Your task is to repeat exactly the lines below between the line holding "For every named" and the line holding "Activilong (36, 462)", inclusive, and only those.

[Opening Input records section]

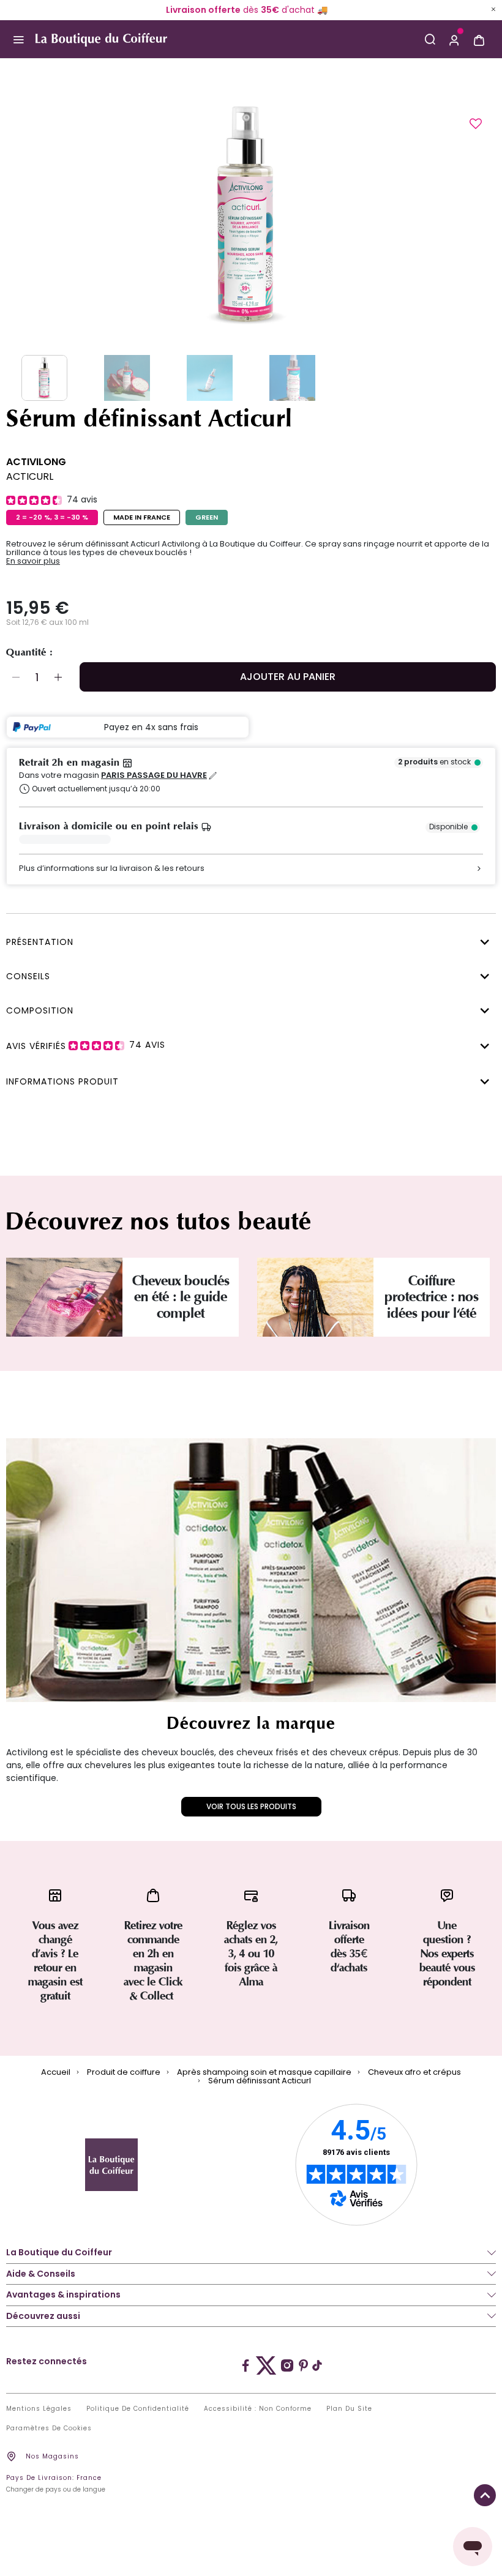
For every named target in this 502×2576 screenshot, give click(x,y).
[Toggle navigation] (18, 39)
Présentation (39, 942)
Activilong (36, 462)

[Closing Input records section]
[Opening Input records section]

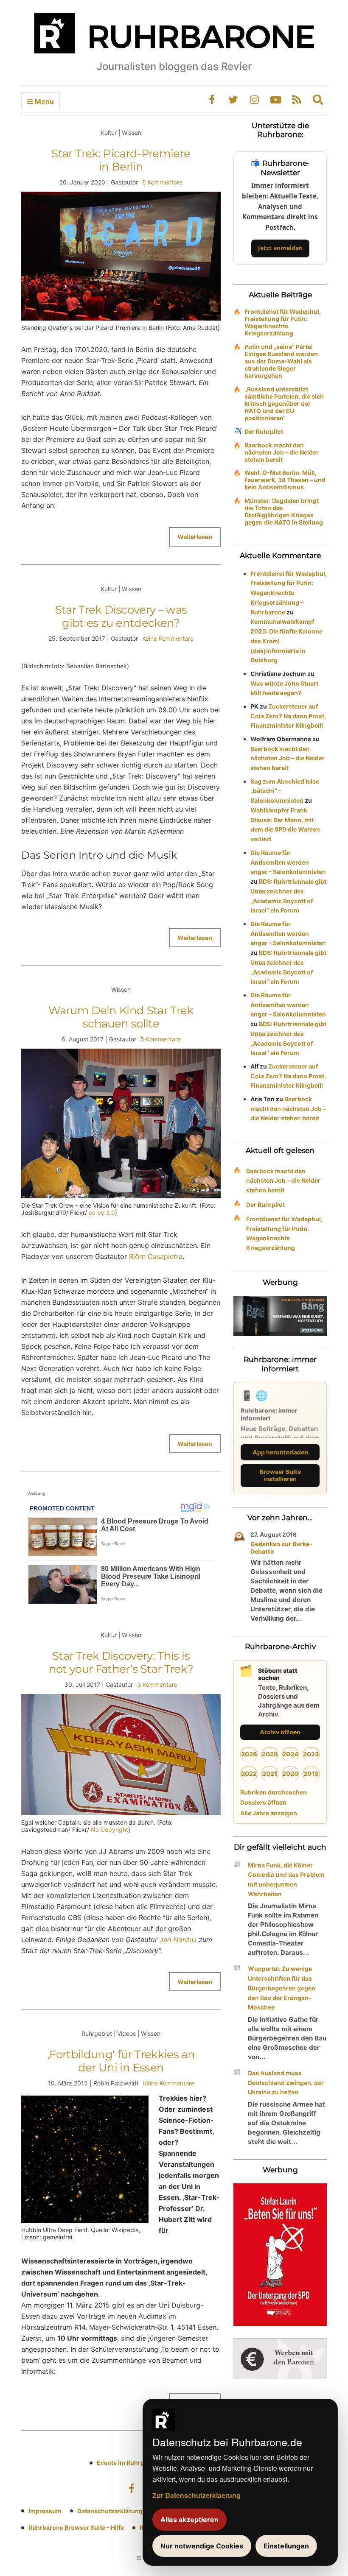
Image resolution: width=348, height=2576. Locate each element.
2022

[Closing Input records section]

• _Result_
For every named target in this 502×2576 screenshot, give click(x,y).
[Toggle navigation] (18, 39)
Présentation (39, 942)
Activilong (36, 462)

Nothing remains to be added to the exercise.